== Tasks for this exercise ==
(1) In the sermon on the sub-apostolic church, what name is given to the second period of gospel light?
(2) Resume the sermon on the sub-apostolic church, picking up right after its last sentence.

== Text extract ==
-=-=-
AND THE NEW COVENANT
A Precious Inheritance
Brethren and sisters, today I wish to occupy the pulpit to share with you something of the wonderful spirit that was enjoyed by the sub-apostolic Christian Church and to understand the great spiritual blessings they enjoyed from the Lord, blessings that should rightly belong to a modern Christian people aspiring to be obedient and faithful to the Law of Christ.
Your first reaction may well be: what do you mean by the "sub-apostolic church? I have never heard of such a thing." If this is your confession, then it is likely to be the confession of most of Christendom which has forgotten a priceless heritage. I hope today to bring to your knowledge this lost treasure both for our sakes and for the Christian world in general.
The Three Periods of Gospel Light
In the New Covenant Church we speak of three periods of glorious light at the beginning of the Christian dispensation in the years before apostacy snuffed out the unique spirit of the first Christians.
The Secondary Canon of the New Covenant Church of God
- The first period we call the Gospel Period which corresponds to the time of Christ's personal ministry in the flesh. The Church, which in organisation consisted of no more than 12 apostles in the process of training, centred around the oral teachings of Jesus.
- The second period we call the Apostolic Period which corresponds to the time following Christ's death and resurrection, and the ministry and martyrdom of the 12 apostles. The Church, which in organisation consisted of the 12 apostles and local congregations led by pastors, and assisted by deacons and teachers, centred around the oral witness of the apostles, their writings (and especially those of Peter, James, John and Paul), and the gifts of the Holy Spirit.
-=-=-
== Supplied material ==
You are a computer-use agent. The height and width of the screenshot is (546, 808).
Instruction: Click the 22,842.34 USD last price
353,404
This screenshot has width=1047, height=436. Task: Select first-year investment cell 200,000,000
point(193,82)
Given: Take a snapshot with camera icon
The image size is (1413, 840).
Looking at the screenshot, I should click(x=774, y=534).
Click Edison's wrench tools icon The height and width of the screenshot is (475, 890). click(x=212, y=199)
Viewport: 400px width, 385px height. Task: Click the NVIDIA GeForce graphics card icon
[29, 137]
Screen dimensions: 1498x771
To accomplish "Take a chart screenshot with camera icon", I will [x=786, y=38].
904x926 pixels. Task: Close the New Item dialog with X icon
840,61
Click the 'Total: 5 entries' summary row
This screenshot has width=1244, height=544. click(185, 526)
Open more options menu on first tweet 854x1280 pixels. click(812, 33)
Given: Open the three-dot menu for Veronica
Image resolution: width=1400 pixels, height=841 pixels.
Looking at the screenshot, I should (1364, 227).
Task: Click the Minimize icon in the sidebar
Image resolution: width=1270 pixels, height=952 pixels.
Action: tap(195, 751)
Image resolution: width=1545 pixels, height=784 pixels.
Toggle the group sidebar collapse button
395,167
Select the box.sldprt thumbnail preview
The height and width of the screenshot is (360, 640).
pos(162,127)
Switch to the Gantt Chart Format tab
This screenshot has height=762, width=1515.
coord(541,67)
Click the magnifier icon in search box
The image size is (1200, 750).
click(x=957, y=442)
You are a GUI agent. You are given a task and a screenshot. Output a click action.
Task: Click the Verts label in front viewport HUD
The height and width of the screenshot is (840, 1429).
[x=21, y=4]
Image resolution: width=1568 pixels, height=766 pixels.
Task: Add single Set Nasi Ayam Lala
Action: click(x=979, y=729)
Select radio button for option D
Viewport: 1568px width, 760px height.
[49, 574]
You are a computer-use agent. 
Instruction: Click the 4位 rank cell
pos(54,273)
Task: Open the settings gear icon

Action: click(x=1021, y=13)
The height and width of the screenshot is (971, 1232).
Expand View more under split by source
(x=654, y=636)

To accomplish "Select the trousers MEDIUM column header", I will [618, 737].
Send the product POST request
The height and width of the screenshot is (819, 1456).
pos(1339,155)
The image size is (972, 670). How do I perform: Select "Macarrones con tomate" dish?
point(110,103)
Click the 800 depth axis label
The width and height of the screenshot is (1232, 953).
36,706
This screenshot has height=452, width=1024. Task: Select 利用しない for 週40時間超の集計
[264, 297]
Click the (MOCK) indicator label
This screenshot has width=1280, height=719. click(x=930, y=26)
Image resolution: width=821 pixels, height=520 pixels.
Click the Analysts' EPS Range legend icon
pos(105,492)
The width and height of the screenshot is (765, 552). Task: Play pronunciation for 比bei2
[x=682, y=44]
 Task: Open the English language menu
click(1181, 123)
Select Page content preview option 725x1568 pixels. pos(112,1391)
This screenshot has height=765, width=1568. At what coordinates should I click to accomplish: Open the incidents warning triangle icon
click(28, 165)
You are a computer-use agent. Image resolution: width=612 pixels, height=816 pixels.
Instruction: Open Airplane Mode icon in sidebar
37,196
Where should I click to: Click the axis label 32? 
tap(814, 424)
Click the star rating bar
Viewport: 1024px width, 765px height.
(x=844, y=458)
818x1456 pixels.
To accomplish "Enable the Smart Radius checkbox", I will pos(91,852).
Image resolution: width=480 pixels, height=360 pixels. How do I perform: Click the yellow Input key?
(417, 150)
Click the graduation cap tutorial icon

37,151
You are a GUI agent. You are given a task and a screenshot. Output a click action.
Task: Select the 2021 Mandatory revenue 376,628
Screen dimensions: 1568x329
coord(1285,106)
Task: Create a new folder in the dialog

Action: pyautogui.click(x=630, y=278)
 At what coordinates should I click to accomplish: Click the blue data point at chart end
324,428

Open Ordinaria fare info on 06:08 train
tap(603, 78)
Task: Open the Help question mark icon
-=-=-
== Results of the exercise ==
(1) The Apostolic Period.

(2)
- The third period, which is the object of my examination today, we call the Sub-Apostolic Period, which corresponds roughly to the century following the apostles' death. The Church, which in organisation had lost the quorum of the 12, consisted of local congregations led by pastors grouped around a central congregation called a bishopric. The bishops, which were equal in authority to one another, resolved doctrinal and practical matters by convening conferences called synods. The teachings of the church centred around the oral testimony of the bishops, especially those who had been personally tutored by the late apostles -- for example, Clement of Rome by Peter and Paul, and Polycarp of Smyrna by John, the writings of the apostles, the four Gospels, and the continuing ministry of the Holy Spirit. This was the last period of what we New Covenant Christians call the genuine New Testament Church, though technically it occupies a period immediately after the New Testament and should perhaps be called the Sub-New Testament Church.
We are fortunate that we possess many writings by the leaders of the sub-apostolic church, best known of whom are Clement (the third Bishop of Rome after Linus and Anacetus), Ignatius Theophorus (the second Bishop of Antioch after Euodius, who died in A.D. 69), and Polycarp (the second Bishop of Smyrna after Bucolus) who was born shortly after Ignatius assumed the Bishopric in Antioch in A.D. 69, and was a disciple of John the Apostle who spent his last years in Ephesus. These writings are accepted as inspired and spiritually upbuilding by the Holy Order and are considered deutero-canonical by the local Colonies, and are therefore studied by us. Apart from their benefit in personal ministry, they give us a wonderful picture of what life was like in the Christian Church after the apostles. I personally regret that they are not a part of the New Testament, where they deserve to be, for their presence would have precluded so many of the doctrinal controversies that have divided Christianity.
The Proto-Catholic Period
The period following the Sub-Apostolic period is best called the "proto-Catholic" period for it was at this time that popes started appearing on the scene, the church became politicised and worldly, false doctrines borrowing Platonism creeped in (e.g. on the Godhead), false ordinances began to be practiced (e.g. sprinking and infant baptism) pagan festivals began to be combined with Christian festivals (e.g. Christmas and Brumalia), and petty schisms occurred (e.g. between the Roman and Asian churches). Though apostacy was present in the Church right from the beginning, did not become so pervasive as to quench out the Holy Spirit until this proto-catholic era. Therefore for us, as New Covenent Christians, true Christianity essentially came to an end towards the middle or end of the second century A.D.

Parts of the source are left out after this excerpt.